Subsequently, on 30 June 1997 the applicant concluded a concession agreement to use the telecommunication network (“the Agreement”) with the competent Ministry. The relevant provisions of the Agreement read as follows:
“2.1. On the basis of this Agreement, the concessionaire shall acquire the right to perform services with terminal equipment connected to 6 (six) phone lines of the public company HPT..., for... counselling services and in accordance with the contract on the manner of rendering services stipulated between the concessionaire and HPT no. T-3-1092/97 on 8 May 1997 (hereinafter: the contract).
2.2. The signed and certified contract as defined in paragraph 2.1. of this section is appended to this Agreement and constitutes its integral part. ...
4.1. The enjoyment of the concession begins on 4 July 1997 and lasts for a period of five years.
4.2. The concession may terminate prior to the expiration of the time period set out ... in cases set forth in this Agreement and the Telecommunications Act.
5.1. The concessionaire shall provide services in line with the Telecommunications Act and the Rules on General Terms for Performance of Telecommunication Services ...
6.1. The concessionaire shall not use the phone lines, which are the object of this concession, for any other purpose than that set out in this Agreement.
7.1. Pursuant to section 2, paragraph 1, table 4 of the Rules on the Amount of Compensation for Concession in Public Telecommunications and the manner of payment..., the concessionaire shall pay a yearly fee in the amount of 25,000 Croatian kunas.
7.2. The fee for the concession shall be payable to the state budget, one year in advance, at the time of (prior to) stipulation of this Agreement. ...
7.3. Should the concessionaire not pay the yearly concession fee within the time-limit prescribed in paragraph 7.1. of this section, or within an additional time-limit set out in a warning letter, along with pertaining interest, this Agreement shall cease to be valid and the concessionaire shall not be allowed to pursue its activities...

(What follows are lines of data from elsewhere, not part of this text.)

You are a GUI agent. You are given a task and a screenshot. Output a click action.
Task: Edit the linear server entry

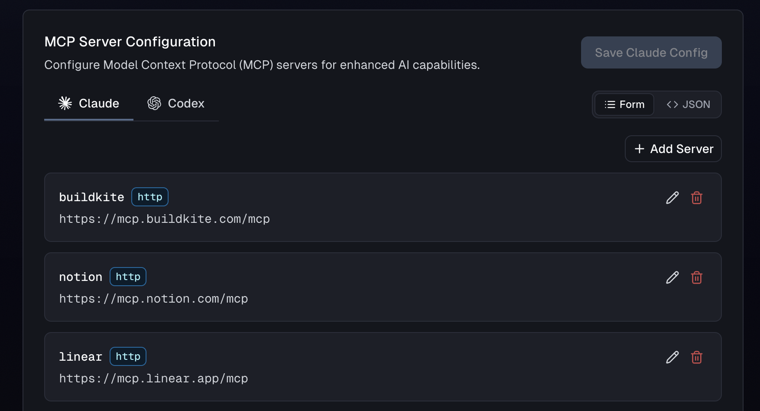tap(672, 357)
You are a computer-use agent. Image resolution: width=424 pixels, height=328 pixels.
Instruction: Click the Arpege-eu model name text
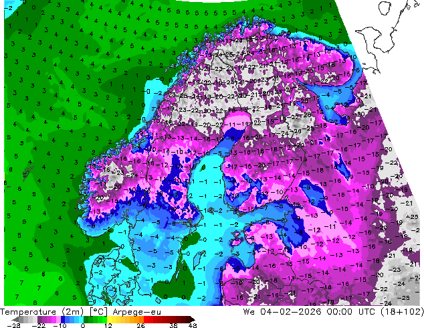137,311
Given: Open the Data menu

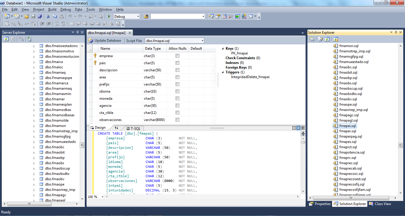Looking at the screenshot, I should tap(79, 9).
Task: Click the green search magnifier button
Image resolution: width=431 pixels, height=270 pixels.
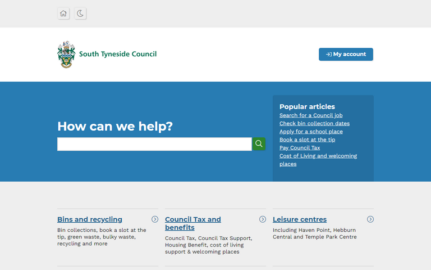Action: coord(259,144)
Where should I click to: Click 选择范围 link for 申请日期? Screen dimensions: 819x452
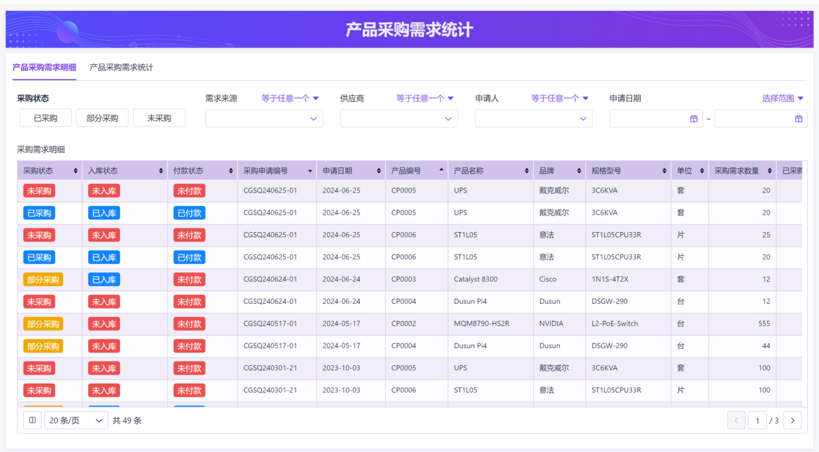point(782,98)
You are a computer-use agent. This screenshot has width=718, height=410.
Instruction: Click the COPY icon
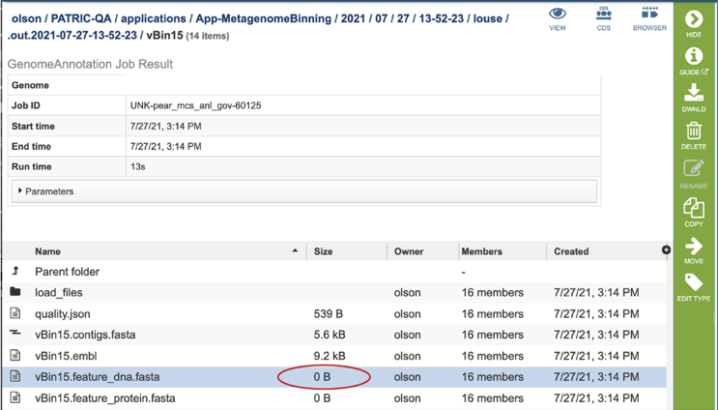point(694,209)
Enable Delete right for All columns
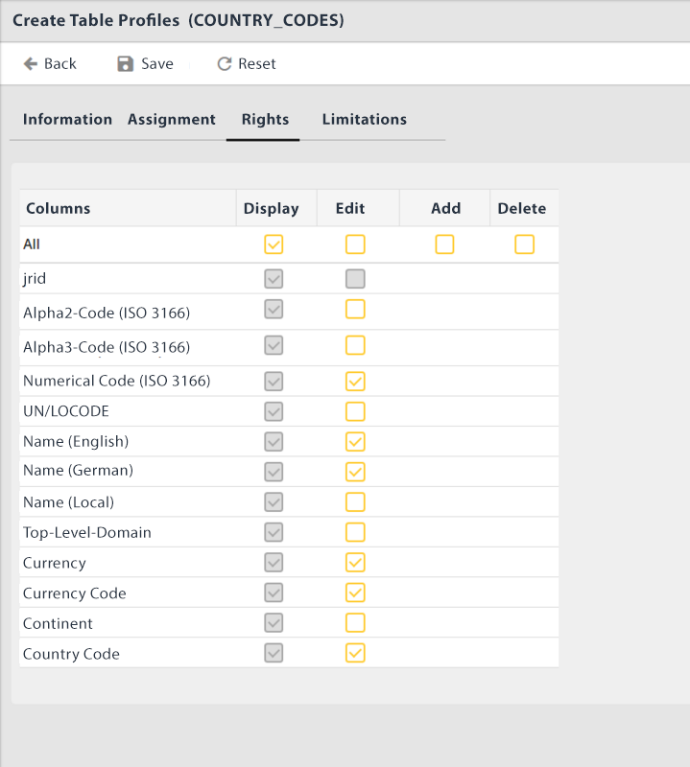 [x=525, y=244]
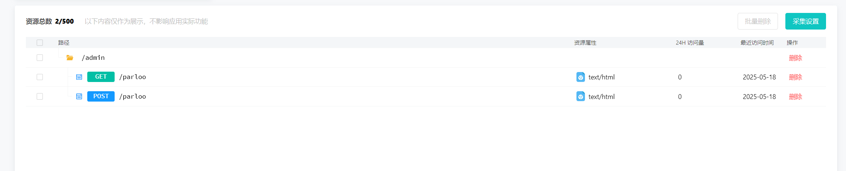Image resolution: width=846 pixels, height=171 pixels.
Task: Click the 批量删除 batch delete button
Action: [x=758, y=21]
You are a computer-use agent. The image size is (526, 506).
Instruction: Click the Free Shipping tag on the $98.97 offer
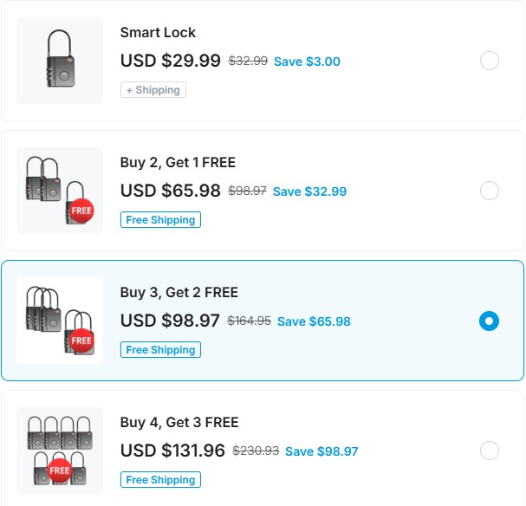tap(160, 350)
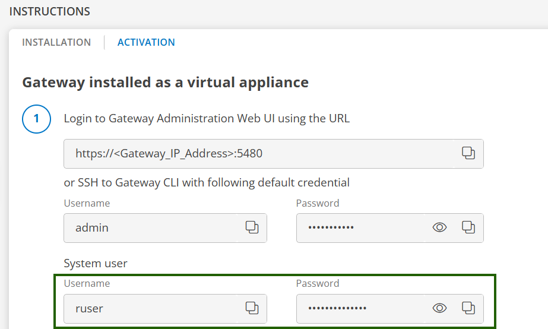This screenshot has height=329, width=548.
Task: Click the 'Login to Gateway Administration Web UI' text
Action: [x=207, y=118]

8.1. Other than for the reasons enumerated in section 14 (10) of the Telecommunications Act on the basis of which concession may be withdrawn, the concessor may withdraw the concession for the following reasons: a) if the concessionaire does not start using the concession within the time-limit set in section 4 of this Agreement; b) if the concessionaire provides services contrary to the Telecommunications Act and the Rules on General Terms for Performance of Telecommunication Services; c) if the concessionaire provides services contrary to the provisions of the contract mentioned in section 2 (1) of this Agreement; d) if the concessionaire does not pay the annual concession fee within the time-limit set forth in the warning letter, in line with section 7, paragraph 7.3. of this Agreement.
8.2. The decision on the withdrawal of the concession shall be adopted by the concessor following the proposal of the Ministry.

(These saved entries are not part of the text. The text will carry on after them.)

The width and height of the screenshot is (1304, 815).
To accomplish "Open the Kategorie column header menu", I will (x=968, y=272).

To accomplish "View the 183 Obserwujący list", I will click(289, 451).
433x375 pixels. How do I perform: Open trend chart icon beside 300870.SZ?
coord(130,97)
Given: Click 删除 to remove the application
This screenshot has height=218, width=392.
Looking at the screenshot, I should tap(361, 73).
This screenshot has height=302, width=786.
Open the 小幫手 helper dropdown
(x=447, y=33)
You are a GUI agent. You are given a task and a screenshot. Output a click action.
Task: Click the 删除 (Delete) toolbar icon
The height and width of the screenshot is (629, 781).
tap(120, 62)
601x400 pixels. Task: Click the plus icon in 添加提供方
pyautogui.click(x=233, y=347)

8.3. By withdrawal of the concession, all rights of the concessionaire acquired by virtue of this Agreement shall be terminated, including the right to undertake the concessionary activities.

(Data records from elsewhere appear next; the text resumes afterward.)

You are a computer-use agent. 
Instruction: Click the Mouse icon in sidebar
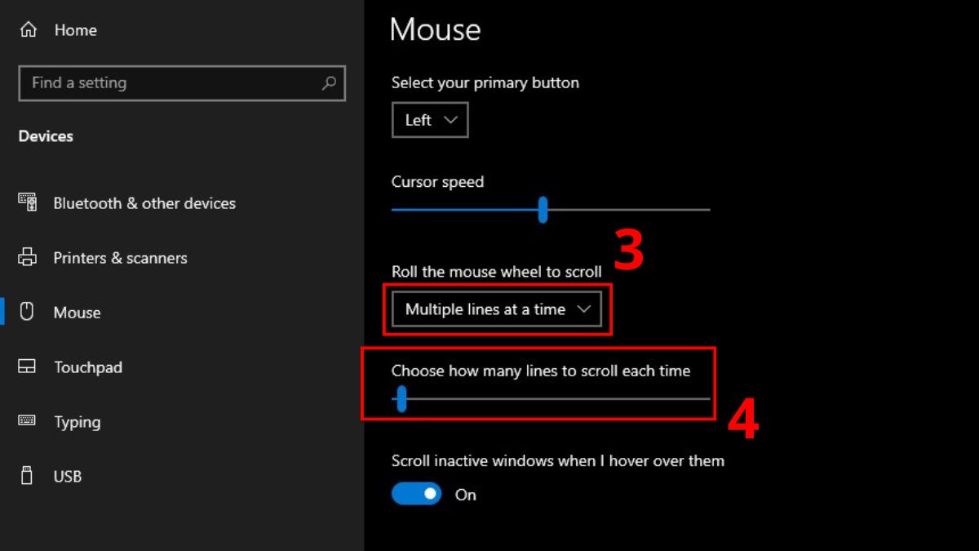point(27,312)
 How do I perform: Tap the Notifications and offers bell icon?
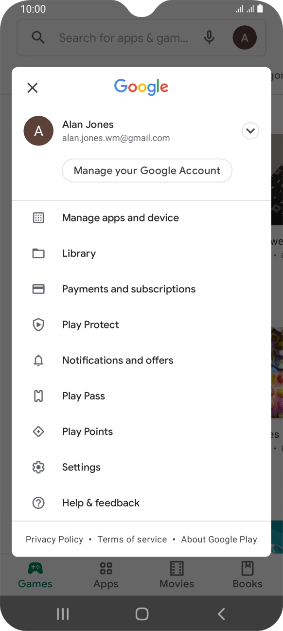[38, 361]

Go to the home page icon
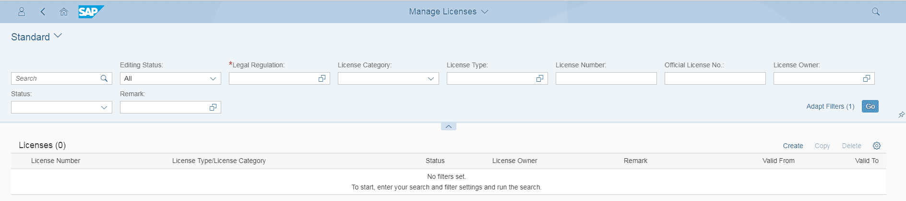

8.4. Should the concession be withdrawn, the concessionaire shall have no entitlement to damages from the concessor.
9.1. Concession as defined by this Agreement shall cease to exist: a) with the expiration of the time limit for which it has been granted; b) if the concessor terminates the concession; c) if the concessionaire ceases to exist as a legal person ... ; d) by termination of the contract referred to in section 2, para.. 2.1. of this Agreement; e) if the concessor withdraws the concession.
9.2. The decision on the termination of the concession shall be adopted by the concessor on a proposal by the Minister.
9.3. By termination of the concession, all rights of the concessionaire acquired by virtue of this Agreement shall be terminated, without any right to damages.
10.1. In performing the awarded concession for telecommunication services via terminal equipment connected to the public telecommunications network, the concessionaire is particularly obliged to respect the provisions of the Telecommunications Act and regulations adopted on the basis of that Act, as well as other applicable regulations...”
By a letter of 15 October 1997 HPT warned the applicant that it was not complying with the provisions of the Agreement.
On 21 October 1997 the competent Ministry carried out an inspection of the applicant ’ s premises. The inspection showed that, along with the contracted services, the applicant was also providing other types of services not stipulated in the Agreement. In the period between 15 October 1997 and 3 November 1998, the Ministry carried out another 16 inspections, establishing that the applicant was providing entertainment services instead of the contracted advisory services.
Following the proposal by the competent Ministry, on 16 November 1998 the Council unilaterally withdrew the applicant ’ s concession for failure to perform its services in accordance with the contract concluded with HPT, in particular for providing amusement rather than counselling services as set out in the concession. The Council based its decision of section 8 (1) c of the Agreement.
Consequently, on 18 November 1998 the competent Ministry informed the applicant that the Agreement had been terminated on the basis of the Council ’ s decision.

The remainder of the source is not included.